May crude oil prices this morning are down -70 cents (-1.04%) and May gasoline is -0.0209 (-1.01%). Friday's closes: May crude +0.32 (+0.48%), May gasoline +0.0108 (+0.53%). May crude oil and gasoline on Friday closed higher with May crude at a 3-1/3 year high. Crude oil prices rallied on the imminent U.S. military strike on Syria and on the IEA's estimate that less than 10% of the global surplus in oil inventories remains and that OPEC is on the verge of "mission accomplished" in its quest to clear a global supply glut.
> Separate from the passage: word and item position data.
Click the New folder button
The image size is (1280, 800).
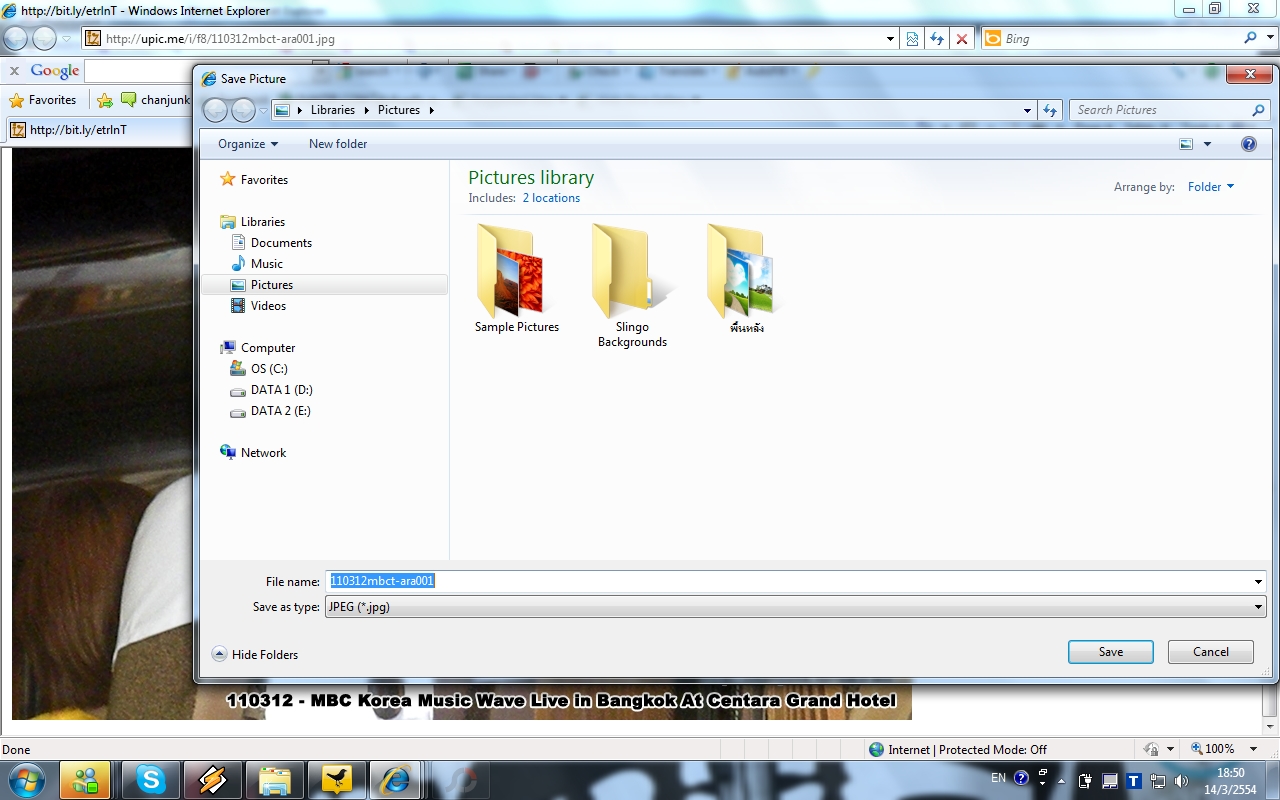point(338,144)
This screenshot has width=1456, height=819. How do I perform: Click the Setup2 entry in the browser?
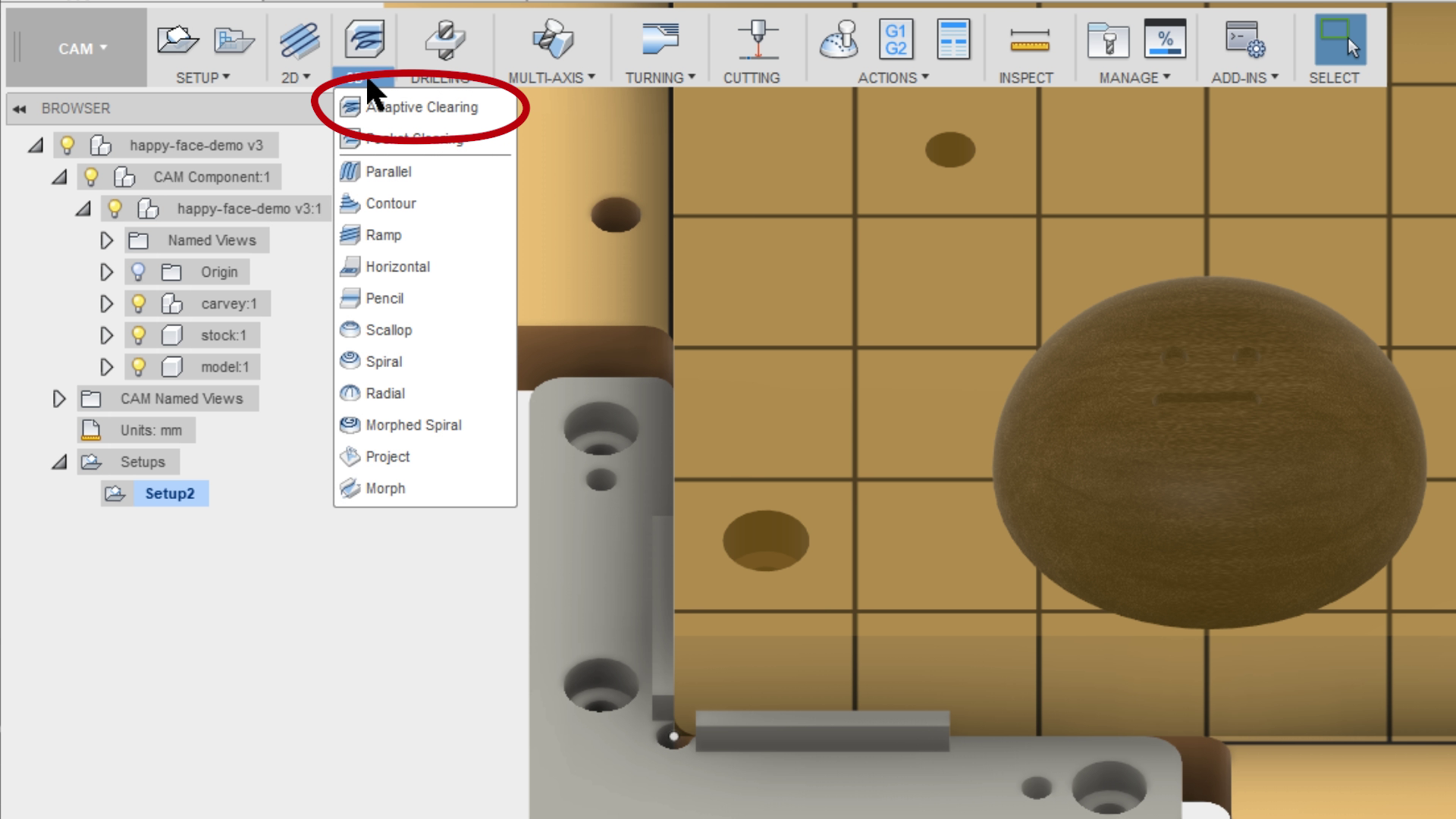170,493
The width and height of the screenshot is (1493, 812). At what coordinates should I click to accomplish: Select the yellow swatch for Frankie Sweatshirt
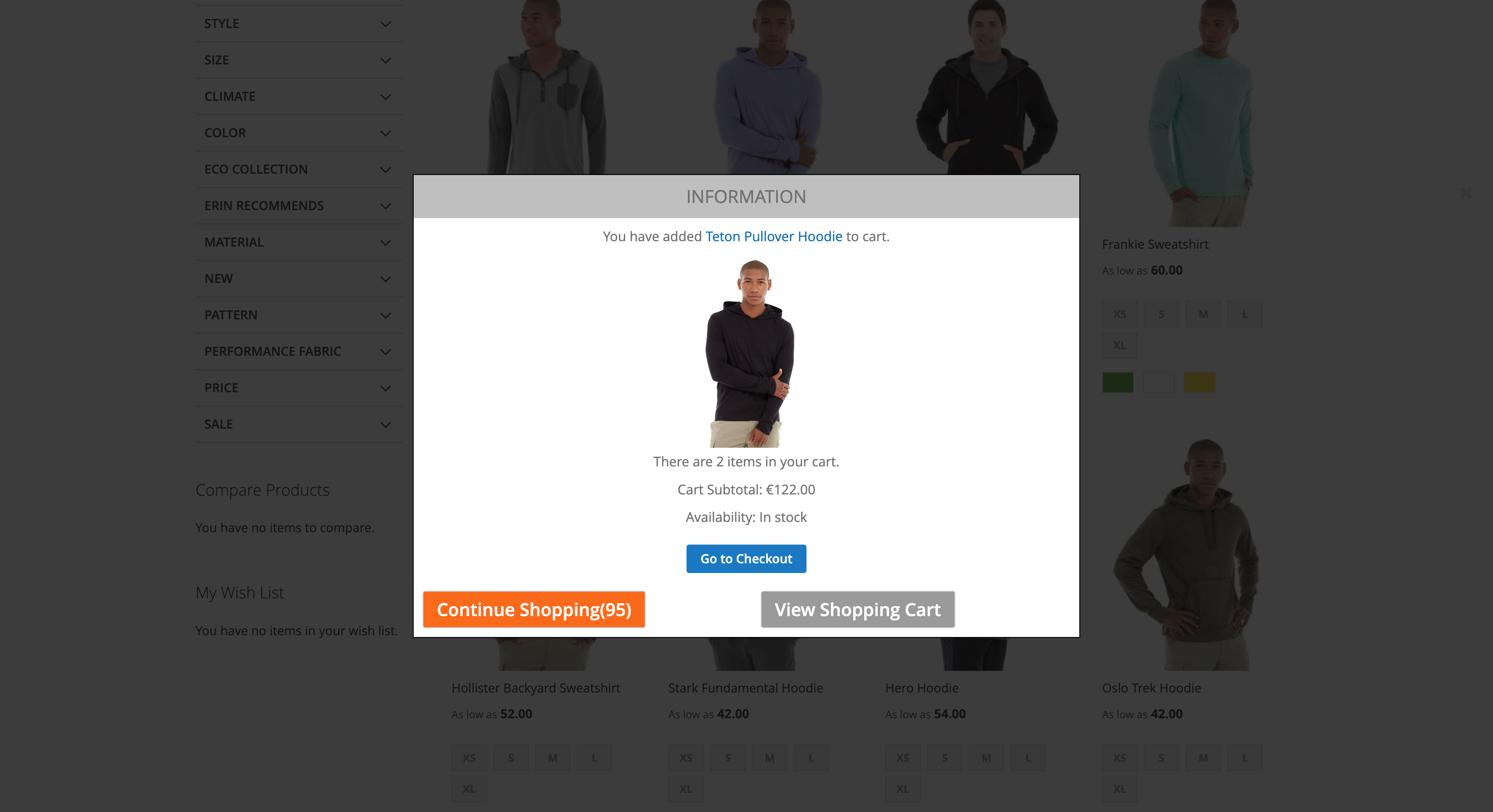pyautogui.click(x=1199, y=382)
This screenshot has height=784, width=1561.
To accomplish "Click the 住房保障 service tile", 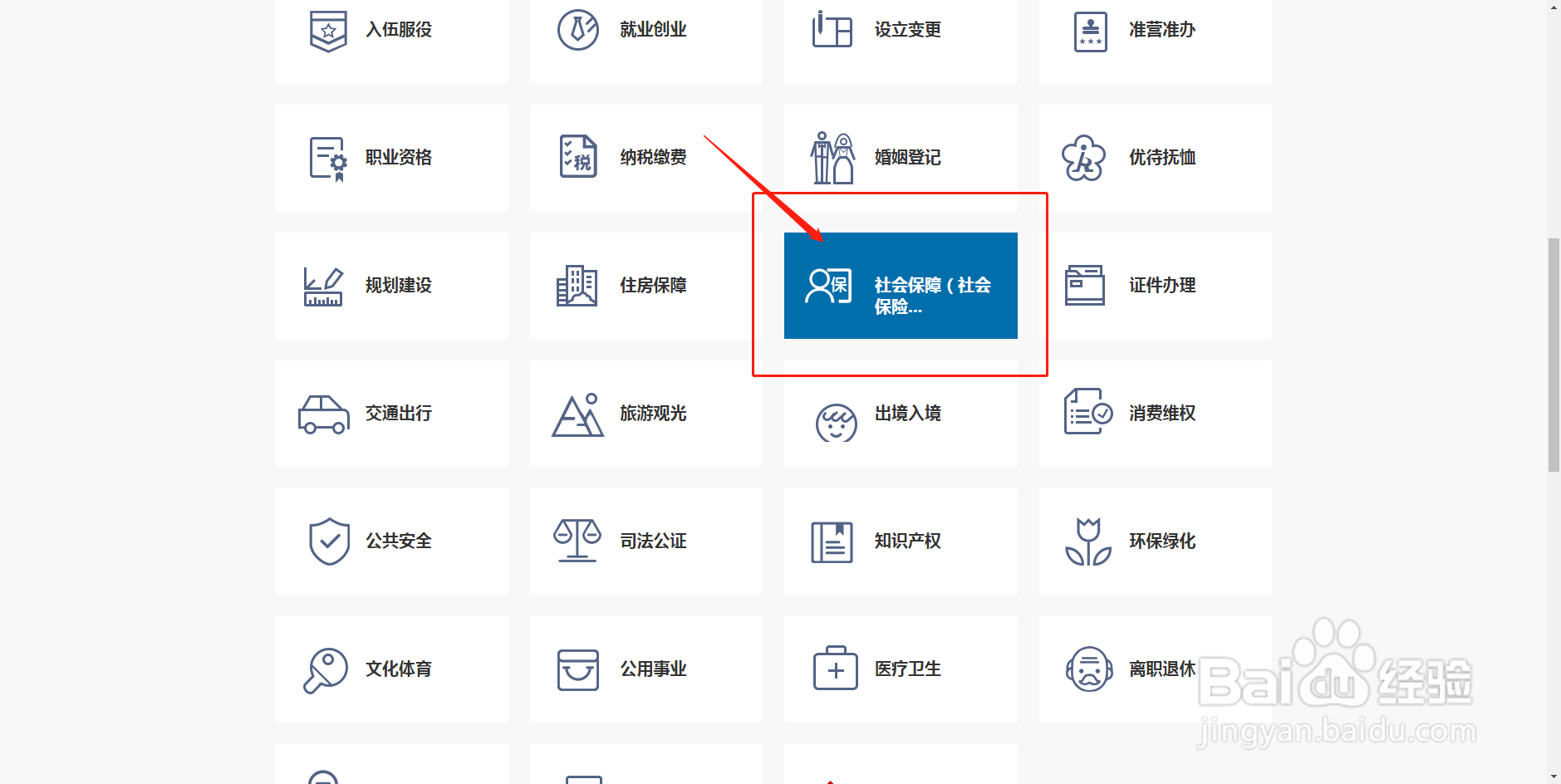I will [x=646, y=285].
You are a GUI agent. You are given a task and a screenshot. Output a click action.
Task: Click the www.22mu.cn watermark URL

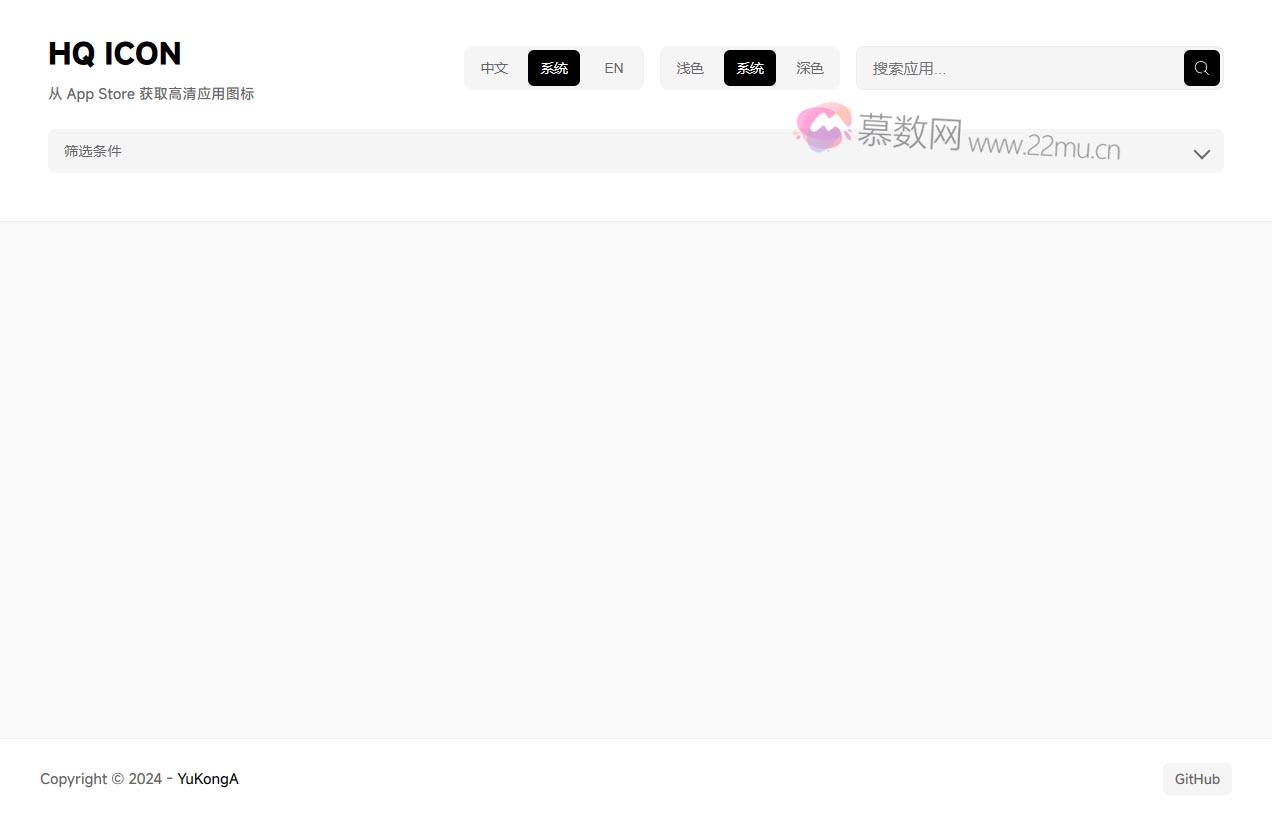(1044, 148)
Metals prices this morning are mixed with Jun gold -1.6 (-0.12%), May silver -0.063 (-0.38%) and May copper +0.006 (+0.18%). Friday's closes: Jun gold +6.00 (+0.45%), May silver +0.185 (+1.12%), May copper +0.075 (+0.24%). Metals on Friday closed higher on increased safe-haven demand for precious metals on heightened tensions ahead of the expected U.S. military strike on Syria. Copper prices were supported by tighter copper supplies after Shanghai copper inventories fell -25,809 MT to a 5-week low of 280,836 MT and LME copper inventories fell -5.675 MT to a 2-1/2 week low of 357,025 MT.